I thought I was ready for this film. I bought it on Steam weeks in advance. I downloaded it Tuesday, though I was unable to watch it as a result of my brother’s wedding. I’ve religiously followed Edmund McMillen and Tommy Refenes for the last year and a half, playing Super Meat Boy and The Binding of Isaac until lactic acid took over my fingers. I know more about Team Meat and its members than I ever really wanted to know(What Edmund masturbates to, things Tommy did in high school) and they have both become almost personal heroes of mine. Edmund because of his tendency to be alone and do and enjoy strange things, and Tommy because of his diabetes and his attitude towards the less fortunate. Even through all this, I was ill prepared.

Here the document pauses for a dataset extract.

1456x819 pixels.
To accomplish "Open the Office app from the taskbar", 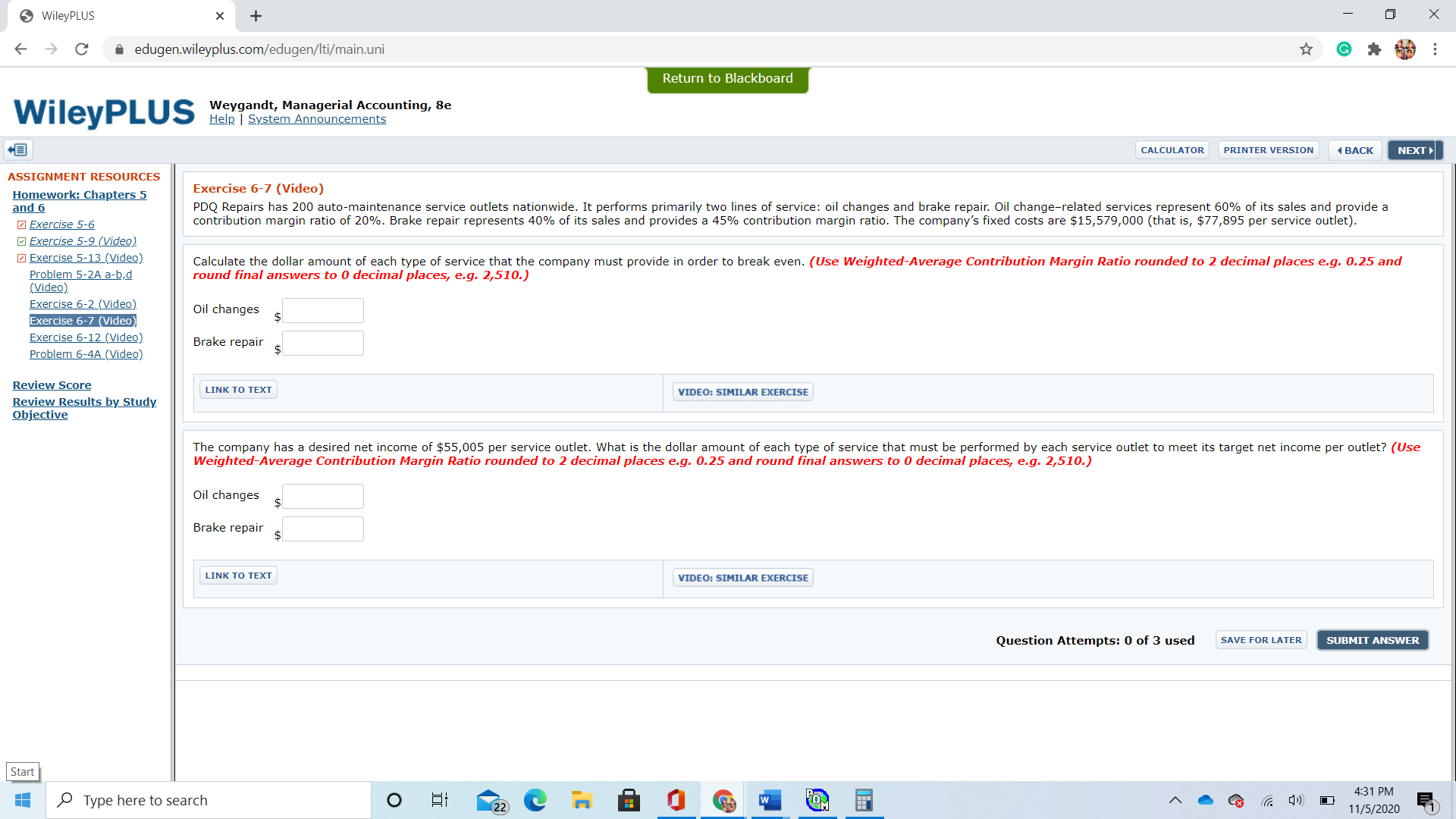I will [x=676, y=800].
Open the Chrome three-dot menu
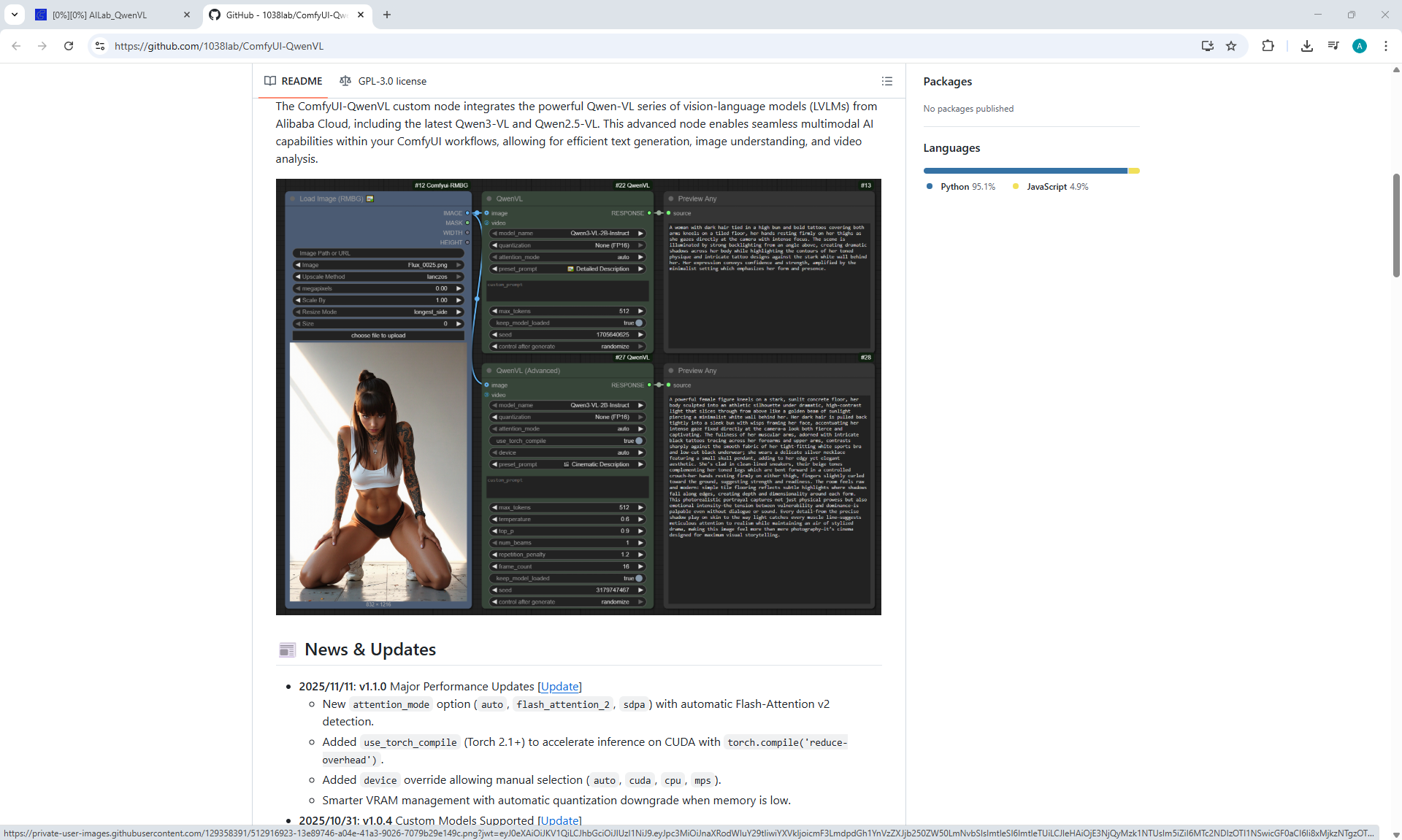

Indie Game: The Movie, in case you live in the past, is a documentary produced by James Swirsky and Lisanne Pajot. It follows Phil Fish and partner Renaud as they work on FEZ, a recently released XBLA game that turned wonderful reviews, Edmund McMillen and Tommy Refenes(a.k.a. Team Meat) as they make Super Meat Boy, and Jonathan Blow as he talks about the creation and publication of Braid, a game that in a way launched the Indie Game scene. It focuses less on the game and more on the people, showcasing the things these people have to do to themselves in order to release their games.
I loved it.
There was not a single moment throughout that film in which I thought, “Gee, what else could I be doing right now?”. (For perspective on this, I watched Wild Hogs earlier today. That was all I thought.) I feel almost as if I shouldn’t be writing this because from a professional standpoint there is simply nothing bad to say about this movie. The interviewers were wonderful. They were present when they should’ve been present and they were absent when they needed to be absent. They never appeared obtrusive or pokey. They were casual and sympathetic.
The cinematography blew me away. It was simply fantastic. The attention to detail and even the shots they used for filler between interviews were amazing. I found myself contemplating the relationship between the people making Fez and Super Meat Boy and a guy who’s looking around with a metal detector on the beach of Santa Cruz. It portrayed the subjects of the movie casually during interviews and realistically otherwise. It flowed smoothly and the movie never felt like I saw too much of one person.
Indie Game: The Movie is more than just a film. It is a document, a piece of art, something that should go down in history. It is a moving, powerful, and emotional journey through the lives of four people working to create something for the masses, something that is a part of them and that they release for our enjoyment and for our enjoyment alone.
For the love of god, man. Don’t skip out.